### Brief
Give as a JSON list of strings, one string per line, the records starting with the line that contains "Given: Click the 25 date label on time axis" and going on through the line that contains "click(654, 66)". Leave out blank lines and pictures.

---------- Record excerpts

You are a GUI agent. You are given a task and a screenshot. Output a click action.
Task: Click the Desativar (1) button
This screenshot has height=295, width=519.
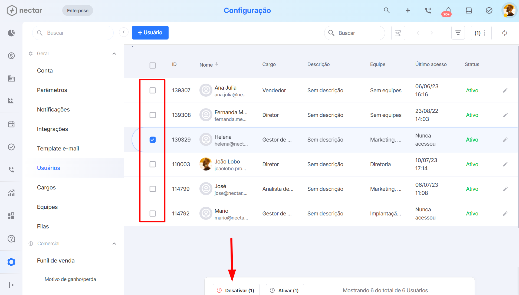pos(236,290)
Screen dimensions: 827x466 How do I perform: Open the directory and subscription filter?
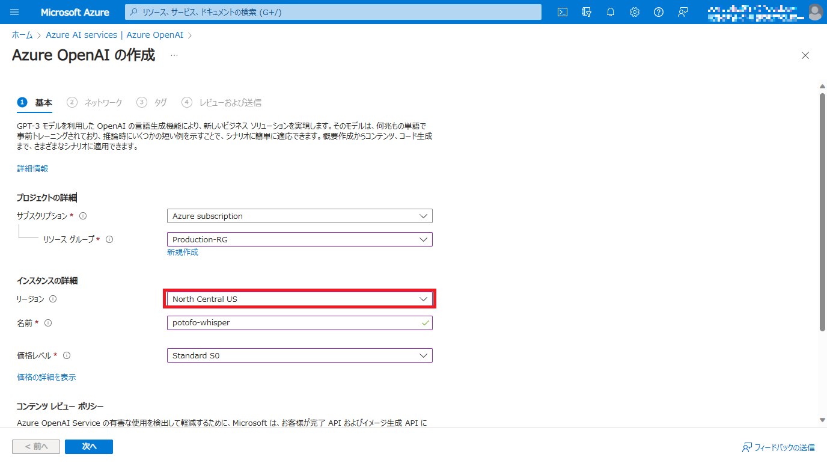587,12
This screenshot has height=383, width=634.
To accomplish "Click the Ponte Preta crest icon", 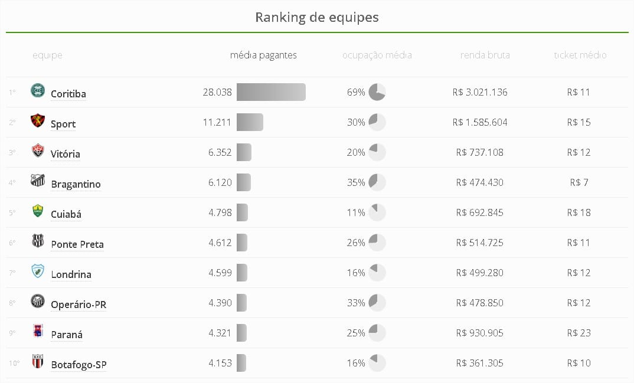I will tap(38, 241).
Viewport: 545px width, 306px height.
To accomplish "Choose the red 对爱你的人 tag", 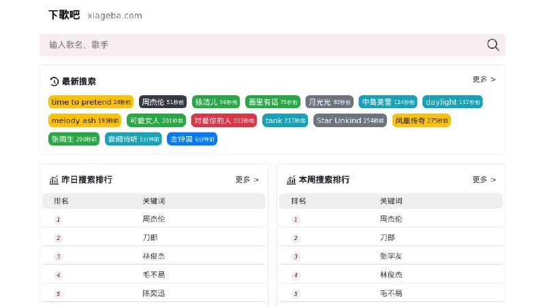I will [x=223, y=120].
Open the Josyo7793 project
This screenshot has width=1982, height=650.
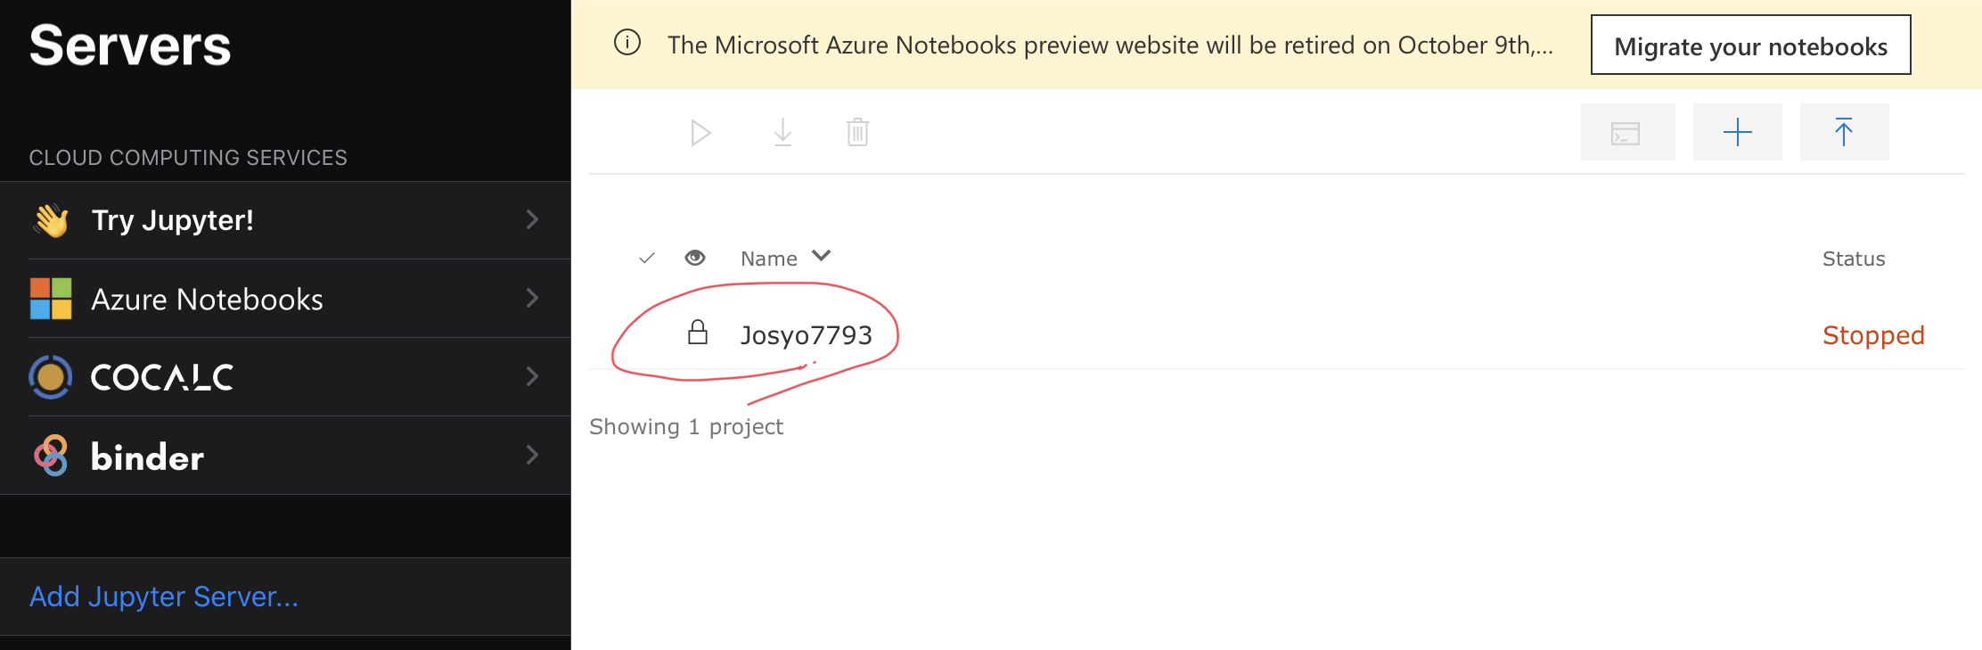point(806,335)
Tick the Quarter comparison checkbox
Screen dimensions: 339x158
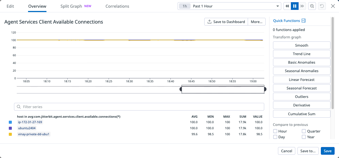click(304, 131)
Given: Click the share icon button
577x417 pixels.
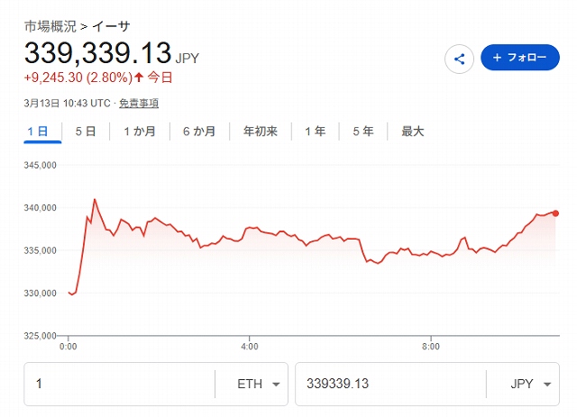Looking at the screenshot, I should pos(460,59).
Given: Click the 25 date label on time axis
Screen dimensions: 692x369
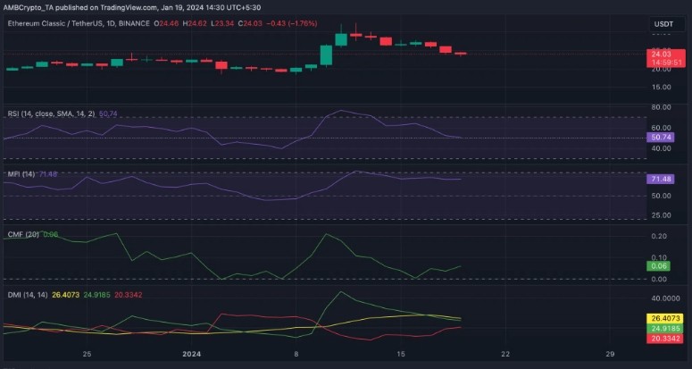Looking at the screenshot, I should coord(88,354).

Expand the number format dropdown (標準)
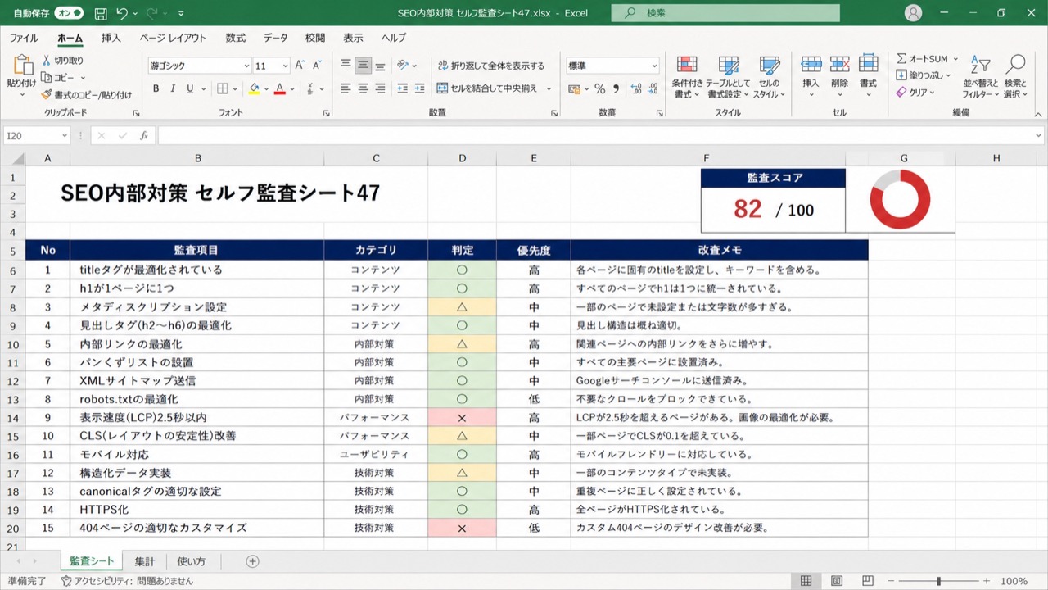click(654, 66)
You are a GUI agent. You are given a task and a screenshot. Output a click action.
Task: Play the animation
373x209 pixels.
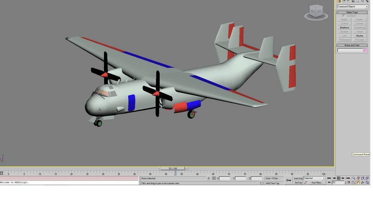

--------------------

### Written solution
[
  "Given: Click the 25 date label on time axis",
  "Screen dimensions: 692x369",
  "Looking at the screenshot, I should coord(88,354).",
  "Expand the number format dropdown (標準)",
  "click(654, 66)"
]